I will need to be careful about the timing of data for rivers and point sources. Ecology’s dataset provides river data on a daily basis, but provides point source data on a monthly basis. To handle this, I will assume that the point source properties are constant every day within the month.

I also note that defining the river_direction and river_Xposition/river_Eposition is trivial for point sources (vertical sources), but a bit more complicated for rivers (horizontal sources). I won’t get into the details here, though, because that portion of the code is already written. Just want to have a reminder for myself that rivers and WWTPs need to be handled differently.

Something that will be tricky is defining river_Vshape for the marine point sources. Most of the WWTPs discharge from the bottom of the water column. However, there are a few that discharge somewhere in the middle. I'll need to add some exceptions so that these sources discharge to the middle of the water column. I should also learn more about how river_Vshape works for LwSrc to ensure that I am using it correctly.

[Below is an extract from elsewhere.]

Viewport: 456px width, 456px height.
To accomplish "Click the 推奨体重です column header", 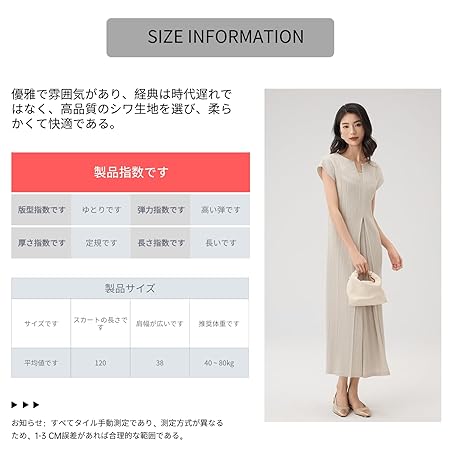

The Salish Sea Model lists which sigma layer the WWTPs discharge from, but that does not easily correspond to a discharge depth, or something that I can input to LiveOcean easily. I may need to reach out to Ben because I think he has some information about WWTP discharge depth.

At the end of all of this code implementation, it also seems like a good idea to have some verification that the resulting .nc file is what I expect it to be. I don't really know what to check for or compare the .nc file to yet. Maybe I can plot timeseries of a few rivers or WWTPs using the resulting .nc file, and compare them to timeseries using data directly from Ecology's .csv file.


Comments about Adaptability

If new nutrient data becomes available in the future, we can replace the datasets in LO_data with the updated information. I will need to check how the new data is formatted, and maybe alter the specific lines of code that finds flowrate and biogeochem values. But overall structure of the code base will not need to change (I think…).

However, a restructure will be required if we want to use the TRAPS scripts for forecasting. The current setup will be only compatible with hindcasts using pre-existing datasets.